Canô, memóriaLaura FernandesNão poderia haver data mais simbólica para a matriarca da família Velloso cumprir seu ciclo de vida. Há quem critique que o Natal é comercial. Tenho uma leitura diferente. Natal significa família e esse valor, que cultivo com orgulho, marcou o último aniversário de Dona Canô. Graças ao jornalismo pude acompanhar a comemoração, que teve direito a dois bolos, missa e caruru em Santo Amaro.

Pude testemunhar como a aniversariante chegou aos 105 com lucidez, carinho e respeito de todos. A alegria estampava o rosto dos filhos, netos e  bisnetos.
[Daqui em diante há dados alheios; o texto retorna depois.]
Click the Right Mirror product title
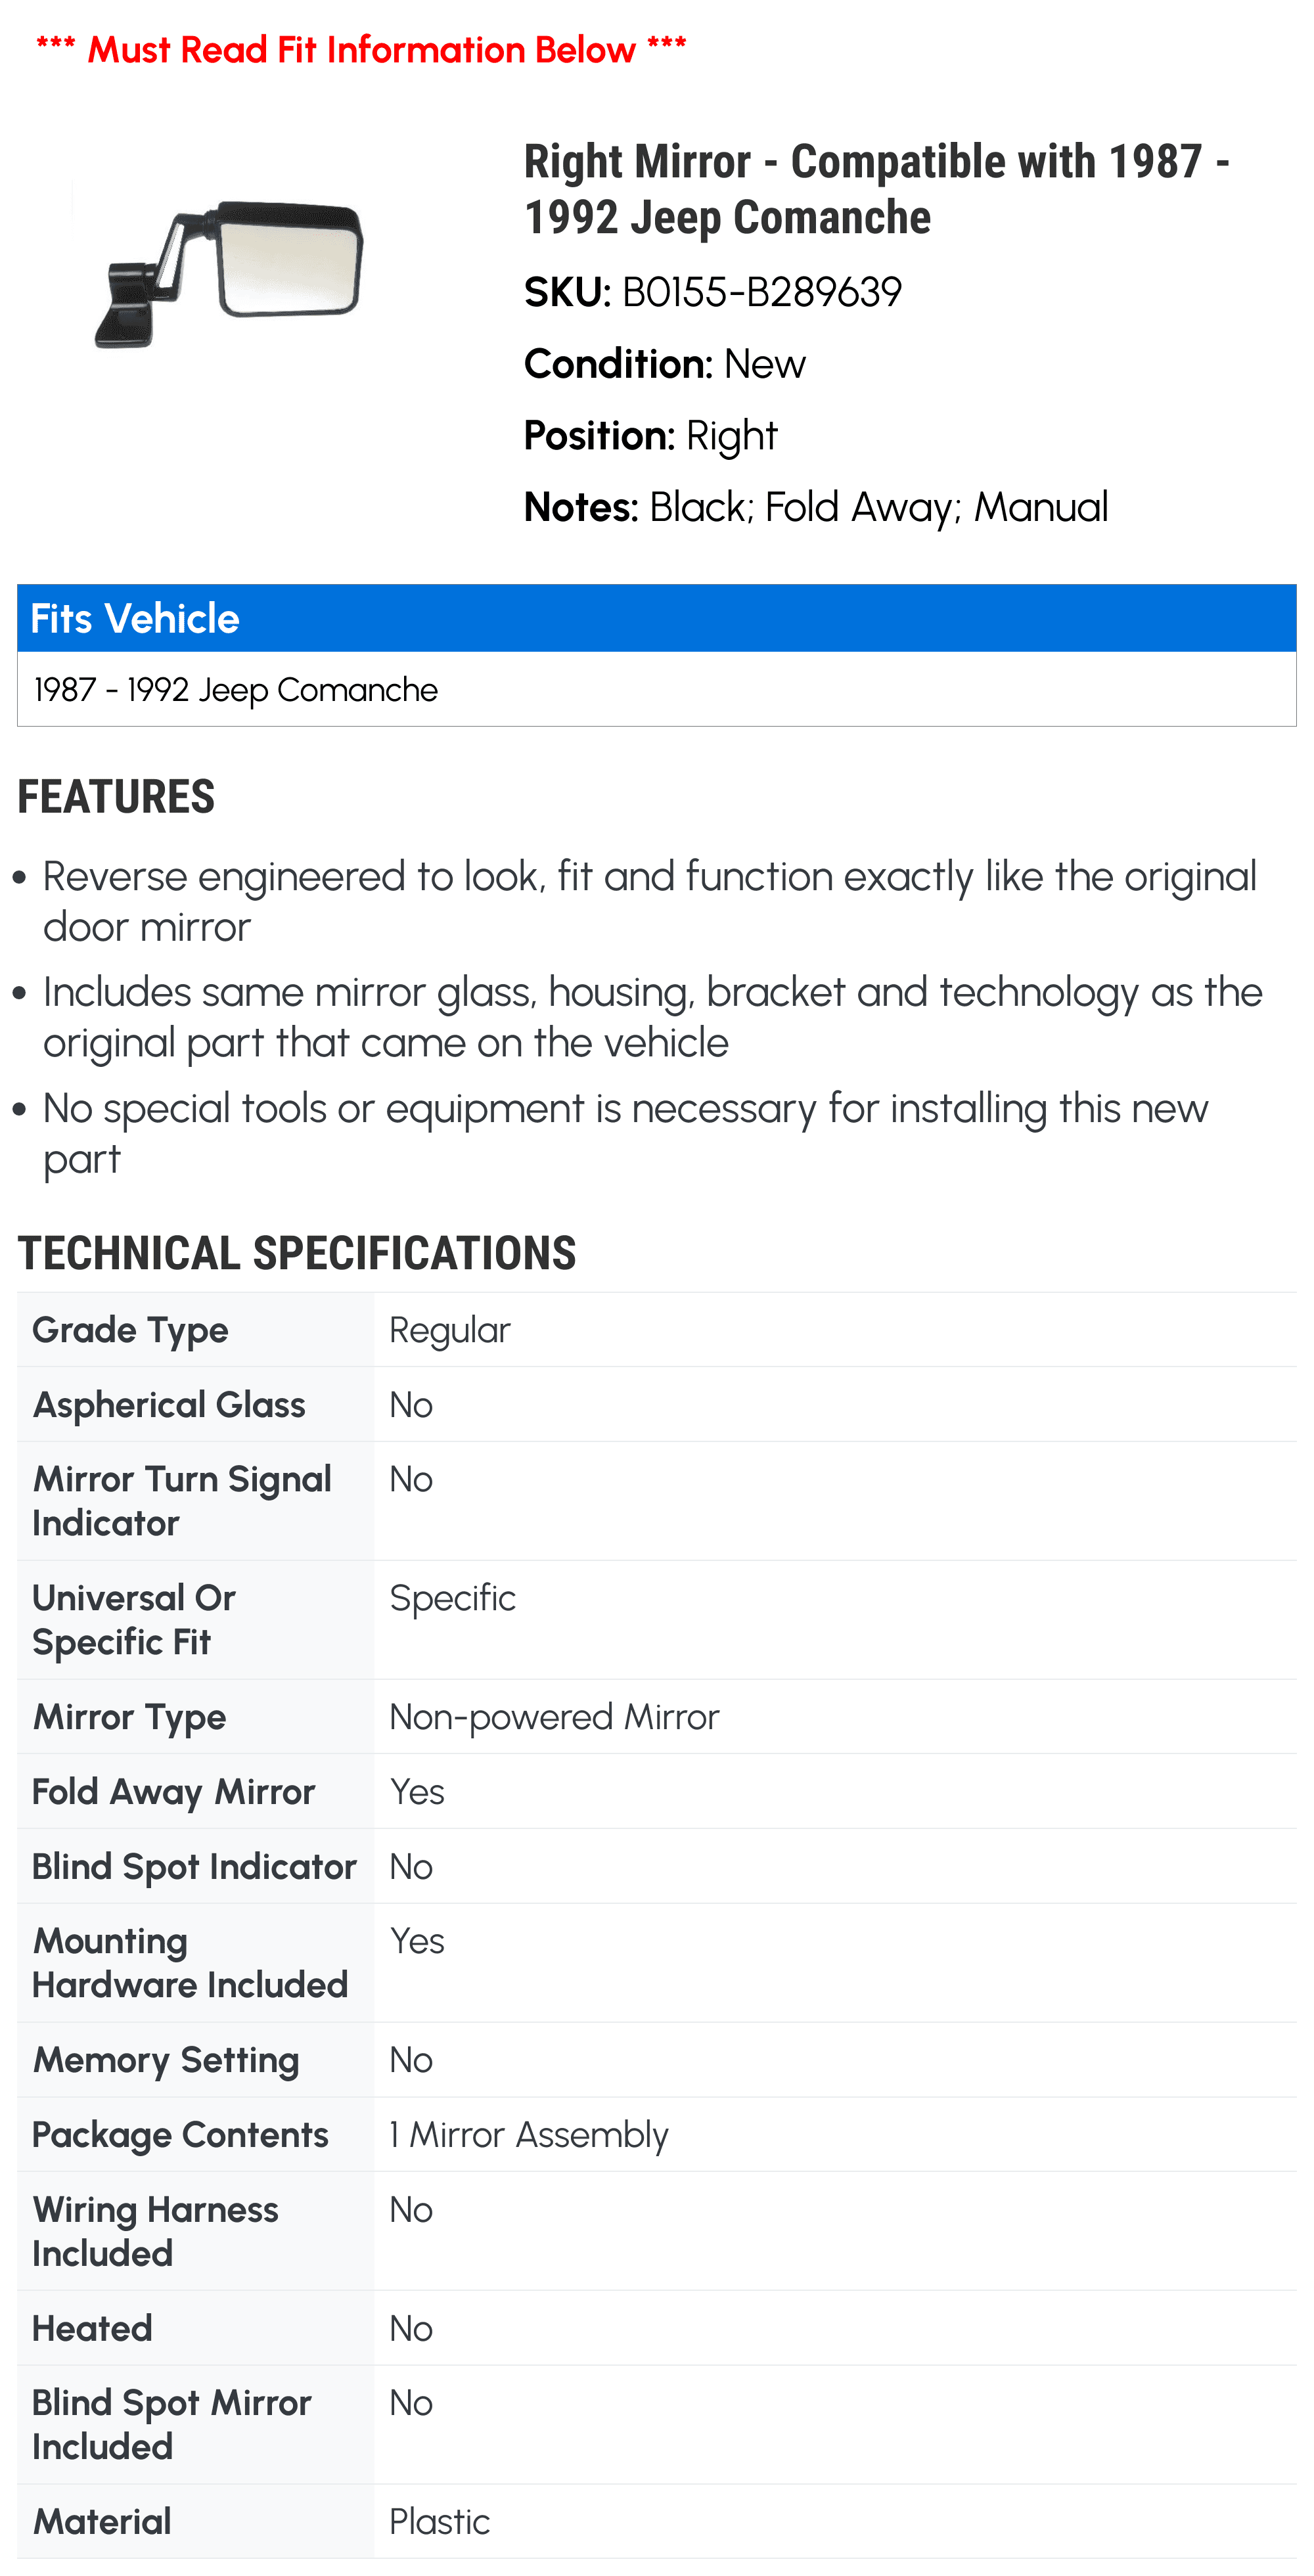The width and height of the screenshot is (1314, 2576). (877, 189)
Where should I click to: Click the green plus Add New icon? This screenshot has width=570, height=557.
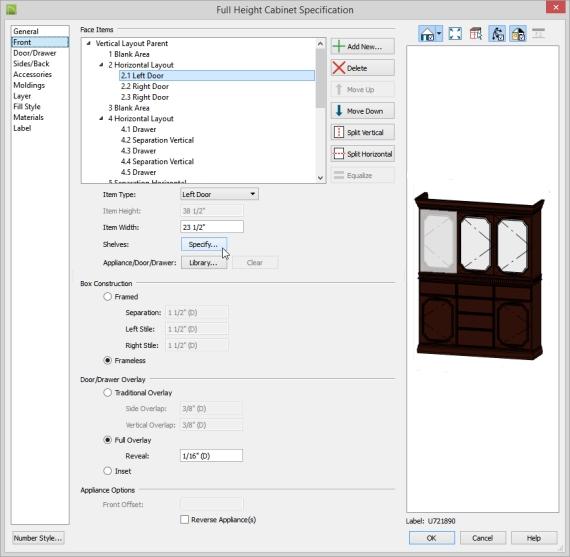339,47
Tudo foi planejado com dedicação, desde a decoração delicada com rosas e astromélias, passando pelo bufê, até a missa com o padre Reginaldo Manzotti a pedido de Canô.

Rodrigo, um de seus filhos, me perguntou: “Você imagina o que é uma pessoa de 77 anos comemorar os 105 anos da mãe? Ela está feliz, lúcida e alegre porque não sente dor. Tem coisa melhor que isso?”. O sentimento  de orgulho era compartilhado por Bethânia, que se referiu à mãe como “força da natureza, fora do comum. Com lucidez, compreensão, postura...”.

A personalidade forte contrastava com o corpo debilitado de Canô, inevitável resultado de tantos anos de vida. O segredo da longevidade? Ela me revelou bem baixinho, depois que consegui driblar os seguranças e ajoelhei bem perto dela. “A vida toda com meu marido e, depois que ele se foi, com meus filhos, meus netos... São muitos anos porque Deus me deu. Eu não pedi, né?”, resumiu, com sua simplicidade e devoção.

A importância da família era o cartão de visitas para os convidados. Estava ilustrada em  fotos e quadros antigos pendurados nas paredes de sua casa. A admiração era unânime diante daquela resistente e venerada mulher que, enquanto pôde, disseminou seu amor e respeito pelos entes queridos. Nada mais simbólico do que morrer ao lado deles, em pleno Natal.